Ses yeux sont mouillés, elle a chaud, elle est sans doute rouge, elle pense que si elle montre son visage maintenant, les gens pourront penser qu'elle pleure, que ses spasmes sont ceux du chagrin. Que ses larmes sont celles de la tristesse. Même si cela n'est pas très décent d'être secoué comme cela par des sanglots, c'est tout de même moins honteux que le fou rire.

Alors Christine relève la tête et pose ses mains sur ses genoux, découvrant son visage.
Elle sent un ou deux regards posés sur elle en biais, là derrière elle. Alors elle tourne légèrement la tête pour qu'ils puissent voir l'état de son visage. Pour leur faire croire qu'il s'agissait bien de désespoir.

Christine se concentre sur le répit de son fou rire. Elle respire doucement, cherche une source de sérieux, de tristesse. Ce jeune homme mort, cet accident horrible.
Et là son menton se met à trembler à nouveau. Christine sent les pointes de ses lèvres remonter.
Elle replonge alors la tête entre ses mains, se courbe en 2 sur ses genoux. Elle est secouée de bas en haut.
Le rire ne s'arrête pas, il est douloureux presque, quand il est à ce point silencieux et qu'il ne s'exprime que par le corps.

Christine ne sait plus pourquoi elle rit. Cette histoire de poireau ne la fait plus rire, cet enterrement lui déchire le cœur. Comment son amie peut-elle supporter une telle souffrance et Christine continue à rire
Ses larmes de rire sont salées, elle ne sait plus, Elle ne comprend pas pourquoi elle ri.
L'assistance s'est levée. Elle… est restée assise, tellement envahie de spasmes qu'elle ne peut bouger,
Elle sent le banc vibrer sous elle. Elle sent qu'on l'observe.
Elle a chaud, terriblement chaud.
Chaud à son corps, à sa tête, à ses yeux.
Son corps est humide, ses mains sont moites, son visage est immergé par les larmes.
Comment arrêter cela. Calmer sa respiration, contrer la poussée de l'abdomen, expirer.
Christine se concentre sur son souffle. Le temps lui paraît interminable.
L'assistance s'est rassise, et l'orgue s'est mis à jouer.

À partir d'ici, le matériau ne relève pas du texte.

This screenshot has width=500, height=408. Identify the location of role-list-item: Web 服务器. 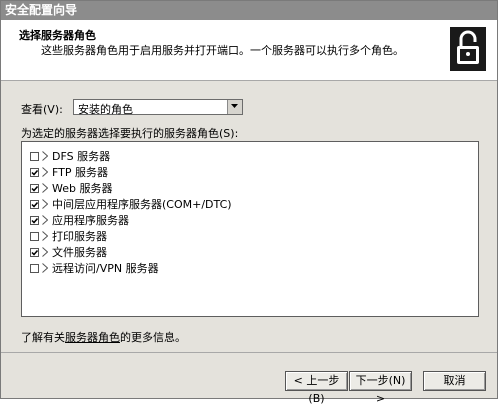
(71, 188).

Christine sent son rythme cardiaque se ralentir enfin, doucement. Le calme l'envahit. Elle peut se redresser, et petit à petit elle sort sa tête de ses mains.
Elle peut montrer un visage bouleversé.
Christine est bouleversée.
Des larmes d'eau douce coulent silencieusement sur ses joues.
La messe est finie, elle se lève avec les autres et sort dans le flot de l'assistance.
Elle ne s'arrête pas pour signer le registre.